E.B. White’s beautiful short story, “The Second Tree from the Corner,” published in The New Yorker in 1947, follows a man named Mr. Trexler over several office visits with a psychiatrist. In a classic depiction of old-school medicine, the psychiatrist blows “[plumes] of smoke toward the rows of medical books” from his pipe, and asks Trexler “what do you want?” Of course this question has nothing to do with Trexler’s chief complaint, and in the end, after Trexler refuses to answer, the psychiatrist decides in a moment of clarity, “There’s nothing the matter with you.” Despite his “reassurance” that Trexler is okay, however, there’s no doubt here that the psychiatrist is asking Trexler questions simply out of personal curiosity, with no actual intent to treat his supposed illness. Later, Trexler wanders on the Upper East Side of Manhattan, remarks how the evening light gives a “high lacquer to the brick and brownstone walls,” and the “street scene a luminous and intoxicating splendor.” He meditates on the psychiatrist’s line of questioning, and finally decides that:

“[He] knew what he wanted, and what, in general, all men wanted; and he was glad, in a way, that it was both inexpressible and unattainable […]. He was satisfied to remember that it was deep, formless, enduring, and impossible of fulfillment […]. Trexler found himself renewed by the remembrance that what he wanted was at once great and microscopic, and that although it borrowed from the nature of large deeds and of youthful love and of old songs and early intimations, it was not any one of these things, and that it had not been isolated or pinned down, and that a man who attempted to define it in the privacy of a doctor’s office would fall flat on his face.”

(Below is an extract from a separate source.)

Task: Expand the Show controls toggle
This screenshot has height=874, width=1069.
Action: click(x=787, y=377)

Trexler was lucky that he was able to rise above the hungry, seeking eyes of his doctor—many much less triumphant victims fall “flat on [their] faces,” as Trexler would have it.

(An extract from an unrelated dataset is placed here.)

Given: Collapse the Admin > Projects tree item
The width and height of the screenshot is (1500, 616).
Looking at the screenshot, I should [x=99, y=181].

Today, as clinical care becomes increasingly atomized and depersonalized within the world of electronic health records, there has been an effort to revive the humanities within medicine. Columbia University recently opened a masters program for ‘Narrative Medicine.’ More and more medical schools are integrating the art of story telling into their curricula. Even The New Yorker, which seventy-six years ago published E.B. White’s story about a man who feels threatened by his doctor’s efforts to narrativize his life, just recently put out an article titled, “Why Storytelling Is Part of Being a Good Doctor.”

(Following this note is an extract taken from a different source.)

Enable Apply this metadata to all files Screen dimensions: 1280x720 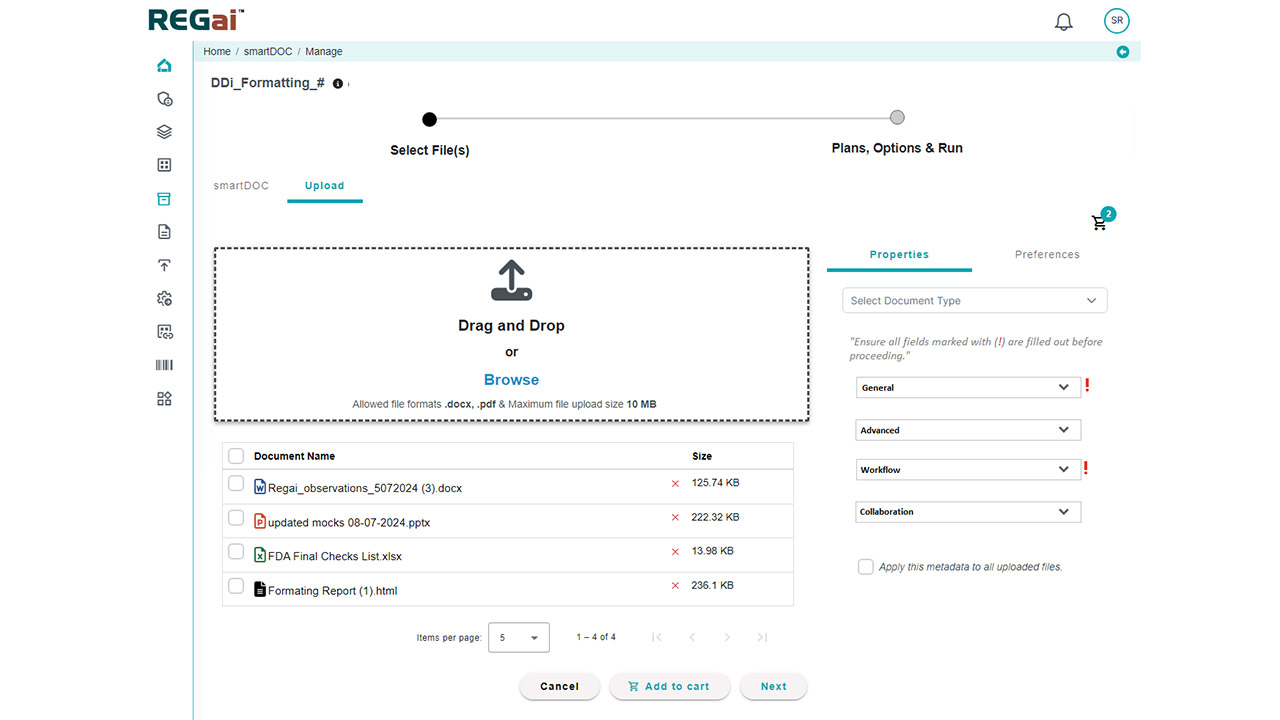click(x=866, y=567)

In light of this recent push, we must stay aware of the damage that story telling can inflict upon our patients. The humanities may be part of being a empathetic clinician, but now more than ever should we seek to understand the difference between actual story telling and just plain medical gossip. We must stay vigilant about both what we ask of our patients, as well as what we tell our colleagues.

Although she isn’t a doctor, nor does she wish to be in the slightest, my friend’s apology holds an important lesson for all of us who do. She recognized that her desire to understand me, although completely human, wasn’t fair or ethically just. And as much as she was embarrassed for having almost read my book of stories, so should we be just as diligent in the handling of our patients’.